Adâlet; düzenli ve dengeli davranma, her şeyin ve herkesin hakkını verme, haksızlıktan uzaklaşma, orta yolu tutma, bir şeyi yerli yerine koyma, insaf ve eşitlik anlamında bir terimdir.

Adalet, en genel anlamıyla hakkı gözetmek, dürüst davranmak demektir. Adâletin zıddı zulüm ve insafsızlıktır. Adâlet geniş kapsamlı bir kavramdır. “Allah adâleti, ihsânı emreder.” (Nahl, 16/90) Âyette görüldüğü gibi Rabbimiz adâletli olunmasını, adâletli davranılmasını emretmektedir. Bir başka âyet-i kerimede Rabbimiz şöyle uyarıyor: “Bir topluluğa (veya kişiye) olan öfkeniz sizi adâletsizliğe sevk etmesin, adâletli olun (adâletten ayrılmayın).”(Mâide, 5/8)

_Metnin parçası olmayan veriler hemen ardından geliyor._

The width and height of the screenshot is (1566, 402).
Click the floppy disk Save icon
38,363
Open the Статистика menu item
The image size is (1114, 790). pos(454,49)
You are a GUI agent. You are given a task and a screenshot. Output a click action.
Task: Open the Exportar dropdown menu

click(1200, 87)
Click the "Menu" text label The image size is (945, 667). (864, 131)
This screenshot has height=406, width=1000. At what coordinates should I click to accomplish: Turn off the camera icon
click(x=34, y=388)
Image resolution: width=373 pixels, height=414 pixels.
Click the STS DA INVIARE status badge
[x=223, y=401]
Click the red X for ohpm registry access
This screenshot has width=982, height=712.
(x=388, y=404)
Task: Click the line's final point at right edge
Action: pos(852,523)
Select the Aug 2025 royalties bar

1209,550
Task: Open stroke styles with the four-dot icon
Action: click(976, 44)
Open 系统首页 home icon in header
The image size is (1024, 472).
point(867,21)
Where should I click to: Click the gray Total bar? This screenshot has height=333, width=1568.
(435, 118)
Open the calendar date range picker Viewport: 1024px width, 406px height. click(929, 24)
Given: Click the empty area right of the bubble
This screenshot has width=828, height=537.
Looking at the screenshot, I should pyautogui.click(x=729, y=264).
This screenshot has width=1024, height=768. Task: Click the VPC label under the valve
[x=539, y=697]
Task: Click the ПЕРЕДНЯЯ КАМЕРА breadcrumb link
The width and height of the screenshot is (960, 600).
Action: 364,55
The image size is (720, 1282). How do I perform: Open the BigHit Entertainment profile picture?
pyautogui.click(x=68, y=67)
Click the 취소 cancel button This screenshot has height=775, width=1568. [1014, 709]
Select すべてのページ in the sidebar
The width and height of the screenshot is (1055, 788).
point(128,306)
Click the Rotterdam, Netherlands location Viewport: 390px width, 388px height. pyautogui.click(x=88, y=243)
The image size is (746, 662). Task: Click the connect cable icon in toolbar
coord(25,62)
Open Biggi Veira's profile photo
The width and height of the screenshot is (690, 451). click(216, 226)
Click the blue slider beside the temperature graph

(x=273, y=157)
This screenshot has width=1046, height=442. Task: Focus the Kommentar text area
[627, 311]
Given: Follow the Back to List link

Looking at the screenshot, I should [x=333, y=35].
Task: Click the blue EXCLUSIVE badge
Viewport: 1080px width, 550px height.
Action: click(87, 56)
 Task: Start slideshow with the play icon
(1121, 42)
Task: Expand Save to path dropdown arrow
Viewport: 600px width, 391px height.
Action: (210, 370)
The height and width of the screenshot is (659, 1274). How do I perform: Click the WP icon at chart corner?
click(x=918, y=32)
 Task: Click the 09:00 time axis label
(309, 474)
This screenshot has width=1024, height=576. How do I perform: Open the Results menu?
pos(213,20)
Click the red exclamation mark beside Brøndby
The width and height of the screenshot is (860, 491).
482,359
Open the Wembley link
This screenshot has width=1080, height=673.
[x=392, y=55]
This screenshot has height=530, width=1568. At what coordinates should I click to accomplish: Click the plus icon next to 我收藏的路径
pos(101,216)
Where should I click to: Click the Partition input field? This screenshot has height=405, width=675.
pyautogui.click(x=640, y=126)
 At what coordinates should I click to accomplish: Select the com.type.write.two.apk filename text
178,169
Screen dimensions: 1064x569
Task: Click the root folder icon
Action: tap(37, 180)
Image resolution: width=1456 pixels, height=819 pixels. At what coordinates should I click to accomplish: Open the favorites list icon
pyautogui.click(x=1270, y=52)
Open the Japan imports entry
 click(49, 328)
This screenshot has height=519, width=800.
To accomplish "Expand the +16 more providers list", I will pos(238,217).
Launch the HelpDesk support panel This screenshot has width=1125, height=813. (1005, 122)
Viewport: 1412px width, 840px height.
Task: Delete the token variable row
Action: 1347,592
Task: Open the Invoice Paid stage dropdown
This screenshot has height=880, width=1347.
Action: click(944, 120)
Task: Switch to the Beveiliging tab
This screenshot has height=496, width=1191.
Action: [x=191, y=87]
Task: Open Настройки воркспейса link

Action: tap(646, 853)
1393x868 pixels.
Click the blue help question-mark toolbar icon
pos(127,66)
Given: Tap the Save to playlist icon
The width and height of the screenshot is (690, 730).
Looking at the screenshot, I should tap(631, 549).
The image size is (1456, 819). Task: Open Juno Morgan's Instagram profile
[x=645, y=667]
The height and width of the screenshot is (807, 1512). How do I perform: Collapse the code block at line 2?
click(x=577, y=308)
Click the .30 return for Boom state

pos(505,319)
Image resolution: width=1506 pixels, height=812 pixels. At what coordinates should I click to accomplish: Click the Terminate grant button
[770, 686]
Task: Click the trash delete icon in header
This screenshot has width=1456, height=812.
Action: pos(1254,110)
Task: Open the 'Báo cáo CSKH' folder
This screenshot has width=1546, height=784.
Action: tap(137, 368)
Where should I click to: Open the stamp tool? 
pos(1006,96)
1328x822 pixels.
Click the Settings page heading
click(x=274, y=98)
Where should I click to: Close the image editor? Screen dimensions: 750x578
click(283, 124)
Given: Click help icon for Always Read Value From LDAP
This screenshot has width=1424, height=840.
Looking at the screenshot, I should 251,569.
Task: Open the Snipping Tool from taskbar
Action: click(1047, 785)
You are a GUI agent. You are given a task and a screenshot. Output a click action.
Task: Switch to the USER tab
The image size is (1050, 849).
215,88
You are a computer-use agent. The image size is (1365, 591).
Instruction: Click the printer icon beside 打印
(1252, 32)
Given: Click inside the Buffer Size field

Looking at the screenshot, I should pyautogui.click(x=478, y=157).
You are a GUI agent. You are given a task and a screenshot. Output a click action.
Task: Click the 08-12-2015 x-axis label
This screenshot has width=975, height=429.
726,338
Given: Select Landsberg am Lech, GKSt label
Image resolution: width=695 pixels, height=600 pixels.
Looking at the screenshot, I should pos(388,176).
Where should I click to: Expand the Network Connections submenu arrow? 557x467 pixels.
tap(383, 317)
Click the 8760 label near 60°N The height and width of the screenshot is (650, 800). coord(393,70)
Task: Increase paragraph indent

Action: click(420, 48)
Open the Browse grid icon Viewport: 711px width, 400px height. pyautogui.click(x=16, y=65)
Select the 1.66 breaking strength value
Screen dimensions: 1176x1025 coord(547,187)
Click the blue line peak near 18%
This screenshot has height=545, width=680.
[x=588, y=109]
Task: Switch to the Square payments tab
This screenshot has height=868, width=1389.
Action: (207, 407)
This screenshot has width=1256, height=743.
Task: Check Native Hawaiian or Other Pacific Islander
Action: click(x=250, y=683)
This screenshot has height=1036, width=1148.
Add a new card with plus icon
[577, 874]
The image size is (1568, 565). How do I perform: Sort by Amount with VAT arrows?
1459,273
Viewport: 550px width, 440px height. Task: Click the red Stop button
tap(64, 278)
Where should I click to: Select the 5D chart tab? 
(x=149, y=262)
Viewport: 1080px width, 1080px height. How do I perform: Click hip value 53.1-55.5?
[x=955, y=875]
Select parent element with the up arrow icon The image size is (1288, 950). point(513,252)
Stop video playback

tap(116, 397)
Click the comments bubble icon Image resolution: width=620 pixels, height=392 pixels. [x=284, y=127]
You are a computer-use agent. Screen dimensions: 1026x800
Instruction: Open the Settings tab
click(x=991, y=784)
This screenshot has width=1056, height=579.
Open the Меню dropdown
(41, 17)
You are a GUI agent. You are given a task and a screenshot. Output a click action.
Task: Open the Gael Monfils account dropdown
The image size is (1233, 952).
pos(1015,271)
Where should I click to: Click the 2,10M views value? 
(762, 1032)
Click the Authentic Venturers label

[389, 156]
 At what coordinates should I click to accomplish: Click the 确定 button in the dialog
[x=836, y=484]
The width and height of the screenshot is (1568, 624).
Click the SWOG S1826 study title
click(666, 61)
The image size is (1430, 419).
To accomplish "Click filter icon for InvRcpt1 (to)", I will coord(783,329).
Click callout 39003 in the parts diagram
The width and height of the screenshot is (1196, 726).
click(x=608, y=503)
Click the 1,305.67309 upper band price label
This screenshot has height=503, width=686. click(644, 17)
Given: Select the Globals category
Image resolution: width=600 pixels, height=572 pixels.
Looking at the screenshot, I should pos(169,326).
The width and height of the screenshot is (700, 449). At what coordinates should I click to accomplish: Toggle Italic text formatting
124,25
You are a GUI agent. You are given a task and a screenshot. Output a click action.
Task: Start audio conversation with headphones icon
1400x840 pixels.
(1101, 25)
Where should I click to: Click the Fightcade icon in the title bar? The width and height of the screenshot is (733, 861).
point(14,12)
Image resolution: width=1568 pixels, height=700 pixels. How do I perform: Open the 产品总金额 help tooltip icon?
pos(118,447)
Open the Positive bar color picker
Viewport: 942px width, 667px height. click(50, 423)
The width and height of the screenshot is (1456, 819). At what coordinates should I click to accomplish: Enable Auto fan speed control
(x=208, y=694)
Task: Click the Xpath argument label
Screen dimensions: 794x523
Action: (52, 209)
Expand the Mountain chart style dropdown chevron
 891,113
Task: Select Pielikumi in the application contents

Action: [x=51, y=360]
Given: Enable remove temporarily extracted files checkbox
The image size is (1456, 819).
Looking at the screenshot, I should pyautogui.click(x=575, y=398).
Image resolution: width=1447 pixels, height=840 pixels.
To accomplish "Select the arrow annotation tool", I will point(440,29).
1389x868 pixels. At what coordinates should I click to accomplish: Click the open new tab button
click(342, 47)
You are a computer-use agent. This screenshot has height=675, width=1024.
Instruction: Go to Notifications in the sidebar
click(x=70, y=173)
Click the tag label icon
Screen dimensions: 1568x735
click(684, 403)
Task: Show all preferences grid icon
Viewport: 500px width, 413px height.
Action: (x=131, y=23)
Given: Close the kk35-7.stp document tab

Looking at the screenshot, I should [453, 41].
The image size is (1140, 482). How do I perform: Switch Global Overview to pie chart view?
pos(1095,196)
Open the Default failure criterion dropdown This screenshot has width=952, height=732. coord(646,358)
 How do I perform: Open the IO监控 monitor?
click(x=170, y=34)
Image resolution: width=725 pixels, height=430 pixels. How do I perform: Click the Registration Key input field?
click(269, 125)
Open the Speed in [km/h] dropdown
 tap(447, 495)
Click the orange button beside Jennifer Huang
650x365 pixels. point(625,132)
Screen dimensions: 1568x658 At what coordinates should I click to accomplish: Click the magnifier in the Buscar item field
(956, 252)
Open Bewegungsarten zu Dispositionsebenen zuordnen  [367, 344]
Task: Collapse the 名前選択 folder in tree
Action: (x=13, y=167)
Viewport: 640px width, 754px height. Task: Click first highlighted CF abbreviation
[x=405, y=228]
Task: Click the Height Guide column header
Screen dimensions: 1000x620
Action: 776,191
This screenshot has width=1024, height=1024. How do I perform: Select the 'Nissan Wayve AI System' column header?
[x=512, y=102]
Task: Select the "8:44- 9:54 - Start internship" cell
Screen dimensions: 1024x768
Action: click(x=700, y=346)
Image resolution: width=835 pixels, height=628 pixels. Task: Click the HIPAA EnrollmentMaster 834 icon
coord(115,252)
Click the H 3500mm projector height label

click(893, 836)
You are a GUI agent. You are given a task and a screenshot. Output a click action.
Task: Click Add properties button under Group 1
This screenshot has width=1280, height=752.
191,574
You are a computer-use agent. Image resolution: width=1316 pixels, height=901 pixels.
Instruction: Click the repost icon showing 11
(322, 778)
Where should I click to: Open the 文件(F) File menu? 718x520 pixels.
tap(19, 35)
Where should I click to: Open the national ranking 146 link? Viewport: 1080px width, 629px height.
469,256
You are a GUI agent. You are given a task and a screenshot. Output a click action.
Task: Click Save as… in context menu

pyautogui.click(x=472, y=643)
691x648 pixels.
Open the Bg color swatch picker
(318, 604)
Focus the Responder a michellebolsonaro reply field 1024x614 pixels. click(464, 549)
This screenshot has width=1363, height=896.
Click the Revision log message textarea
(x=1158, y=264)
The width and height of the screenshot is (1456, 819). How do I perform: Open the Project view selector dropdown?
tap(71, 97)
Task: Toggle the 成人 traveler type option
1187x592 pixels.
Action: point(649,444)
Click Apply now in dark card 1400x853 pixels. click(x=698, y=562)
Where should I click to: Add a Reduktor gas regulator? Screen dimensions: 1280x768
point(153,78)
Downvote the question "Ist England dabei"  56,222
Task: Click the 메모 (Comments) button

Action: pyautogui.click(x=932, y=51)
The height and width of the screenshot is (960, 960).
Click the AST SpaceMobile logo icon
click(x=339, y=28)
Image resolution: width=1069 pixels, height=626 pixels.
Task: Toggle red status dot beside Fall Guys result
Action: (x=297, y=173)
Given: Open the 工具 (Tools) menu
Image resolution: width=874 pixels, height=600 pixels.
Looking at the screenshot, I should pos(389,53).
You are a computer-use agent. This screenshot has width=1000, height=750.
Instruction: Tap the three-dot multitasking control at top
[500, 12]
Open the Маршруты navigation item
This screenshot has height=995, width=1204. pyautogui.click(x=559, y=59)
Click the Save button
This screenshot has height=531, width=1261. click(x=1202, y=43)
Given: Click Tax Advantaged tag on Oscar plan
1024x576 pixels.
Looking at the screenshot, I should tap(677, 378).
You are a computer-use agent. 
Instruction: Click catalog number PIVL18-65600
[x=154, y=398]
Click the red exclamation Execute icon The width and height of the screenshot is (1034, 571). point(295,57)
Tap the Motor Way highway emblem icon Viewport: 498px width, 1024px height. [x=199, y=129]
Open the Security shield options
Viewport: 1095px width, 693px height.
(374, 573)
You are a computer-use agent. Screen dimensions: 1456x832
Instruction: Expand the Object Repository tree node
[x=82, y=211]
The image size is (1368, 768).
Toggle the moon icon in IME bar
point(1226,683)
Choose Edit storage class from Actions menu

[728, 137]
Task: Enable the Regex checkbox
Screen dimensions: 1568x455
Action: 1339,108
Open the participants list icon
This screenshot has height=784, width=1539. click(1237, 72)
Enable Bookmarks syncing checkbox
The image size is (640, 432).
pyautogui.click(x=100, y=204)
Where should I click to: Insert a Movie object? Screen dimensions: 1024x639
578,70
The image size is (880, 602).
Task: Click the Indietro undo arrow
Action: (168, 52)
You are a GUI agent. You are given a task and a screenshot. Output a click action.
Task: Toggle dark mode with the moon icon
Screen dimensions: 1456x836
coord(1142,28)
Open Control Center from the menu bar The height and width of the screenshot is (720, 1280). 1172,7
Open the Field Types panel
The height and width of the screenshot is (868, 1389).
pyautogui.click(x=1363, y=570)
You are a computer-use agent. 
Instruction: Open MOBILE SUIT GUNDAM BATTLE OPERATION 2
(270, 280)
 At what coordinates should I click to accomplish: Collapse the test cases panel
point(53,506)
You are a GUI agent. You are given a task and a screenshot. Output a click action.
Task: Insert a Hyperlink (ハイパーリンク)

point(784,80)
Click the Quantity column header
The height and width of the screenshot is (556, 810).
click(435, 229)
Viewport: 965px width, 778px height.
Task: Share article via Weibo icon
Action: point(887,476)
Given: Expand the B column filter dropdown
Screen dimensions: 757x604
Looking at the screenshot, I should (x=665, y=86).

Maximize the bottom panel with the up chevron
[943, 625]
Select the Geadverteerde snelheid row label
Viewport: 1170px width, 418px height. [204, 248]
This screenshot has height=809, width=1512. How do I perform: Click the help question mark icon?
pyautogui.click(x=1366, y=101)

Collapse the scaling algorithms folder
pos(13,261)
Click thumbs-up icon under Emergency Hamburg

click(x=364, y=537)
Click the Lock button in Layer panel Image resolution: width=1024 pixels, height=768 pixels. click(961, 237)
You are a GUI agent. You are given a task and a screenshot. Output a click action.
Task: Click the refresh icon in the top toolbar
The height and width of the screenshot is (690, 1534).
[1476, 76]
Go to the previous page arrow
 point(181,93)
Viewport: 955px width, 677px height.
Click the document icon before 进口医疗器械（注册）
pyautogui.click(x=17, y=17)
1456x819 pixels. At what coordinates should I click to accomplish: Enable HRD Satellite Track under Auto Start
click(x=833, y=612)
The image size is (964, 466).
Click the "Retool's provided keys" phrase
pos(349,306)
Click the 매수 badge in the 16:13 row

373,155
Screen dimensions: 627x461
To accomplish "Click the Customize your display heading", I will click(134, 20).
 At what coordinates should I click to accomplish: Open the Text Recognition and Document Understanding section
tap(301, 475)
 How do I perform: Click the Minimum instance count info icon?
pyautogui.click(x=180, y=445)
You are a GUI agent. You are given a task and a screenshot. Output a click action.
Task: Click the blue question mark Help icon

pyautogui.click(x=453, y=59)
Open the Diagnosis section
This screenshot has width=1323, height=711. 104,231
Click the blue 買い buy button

İslâm her şeyde adaletli olunmasını ister. İslâmî hükümlerin uygulandığı yerde adâlet vardır. İslâmî hükümlerin uygulanmadığı yerlerde de zulüm vardır. Zulmün olduğu yerde de huzur, saâdet, mutluluk yoktur. Peygamberimiz (s.a.s.) adâletli davranmanın örneğini göstermiş: “Kızım Fâtma hırsızlık yapsa (hüküm ne ise uygularım), kesinlikle elini keserdim” (Buhârî, Hûdud 13) buyurmuştur. İşte adâlet, işte İslâm. İslâm hukukunda hiç kimsenin bir ayrıcalığı yoktur. Onun için İslâm barış, esenlik, mutluluk getiren bir dindir. İslâm’ın olduğu yerde adâlet vardır. İslâm’ın olmadığı yerde ise zulüm vardır.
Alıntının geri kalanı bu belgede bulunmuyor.